Automatic circuit breakers of modular design: Reference manual. The reference manual sets out the requirements of GOST R 50345-99 (IEC 60898-95) for household circuit breakers intended for overcurrent protection, examines the design of circuit breakers, gives characteristics and their classification. Errors are analyzed that are partially corrected in the new version of GOST R 50345-2010, pdf, 7.17 MB, downloaded: 1062 times./ The article was first published (in a truncated form) in the paper magazine “Electrical Engineering Market” and on the electrical Internet portal “Elek” .RU".

You can download the journal version of the article right here and now:

• Vending machines “B” - in every home panel! / Article in the magazine - why it is necessary to install circuit breakers with characteristic B in electrical panels, pdf, 302.38 kB, downloaded: 82 times./

In the summer of 2022, on my Zen channel, I already raised the topic of choosing “B” slot machines.
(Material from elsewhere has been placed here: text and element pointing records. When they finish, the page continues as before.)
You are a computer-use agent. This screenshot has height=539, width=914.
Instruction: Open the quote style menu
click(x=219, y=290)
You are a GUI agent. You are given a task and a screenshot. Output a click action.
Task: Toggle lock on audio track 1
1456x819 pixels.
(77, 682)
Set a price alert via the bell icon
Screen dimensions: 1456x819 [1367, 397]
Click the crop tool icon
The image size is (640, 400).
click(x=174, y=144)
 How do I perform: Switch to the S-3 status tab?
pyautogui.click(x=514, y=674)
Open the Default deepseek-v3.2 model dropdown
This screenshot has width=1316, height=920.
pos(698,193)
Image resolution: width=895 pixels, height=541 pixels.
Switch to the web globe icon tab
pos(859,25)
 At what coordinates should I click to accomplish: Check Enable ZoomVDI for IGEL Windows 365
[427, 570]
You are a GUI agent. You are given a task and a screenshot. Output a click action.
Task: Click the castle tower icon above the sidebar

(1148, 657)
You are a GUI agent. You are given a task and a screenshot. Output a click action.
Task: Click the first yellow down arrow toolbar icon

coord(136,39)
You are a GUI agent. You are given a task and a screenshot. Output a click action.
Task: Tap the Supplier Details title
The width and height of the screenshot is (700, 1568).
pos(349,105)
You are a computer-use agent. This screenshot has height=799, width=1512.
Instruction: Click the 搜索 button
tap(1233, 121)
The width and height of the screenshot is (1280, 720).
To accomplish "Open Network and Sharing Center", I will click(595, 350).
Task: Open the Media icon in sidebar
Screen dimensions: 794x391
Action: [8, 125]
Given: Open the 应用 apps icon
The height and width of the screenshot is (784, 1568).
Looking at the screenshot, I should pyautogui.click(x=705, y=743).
Judging by the number of comments (both laudatory and hateful), the topic aroused great interest. By the way, readers from other countries (in particular, Israel and the Baltic states) confirmed that “B” is in the order of things for them!

That's all for now, I'm waiting for your feedback and questions in the comments! Tell me, how do you feel about the topic I raised, and is it relevant?

I especially look forward to comments like “My grandfather and father always installed 1.5 mm2 and “C” machine guns, why change anything, because so far everything works!”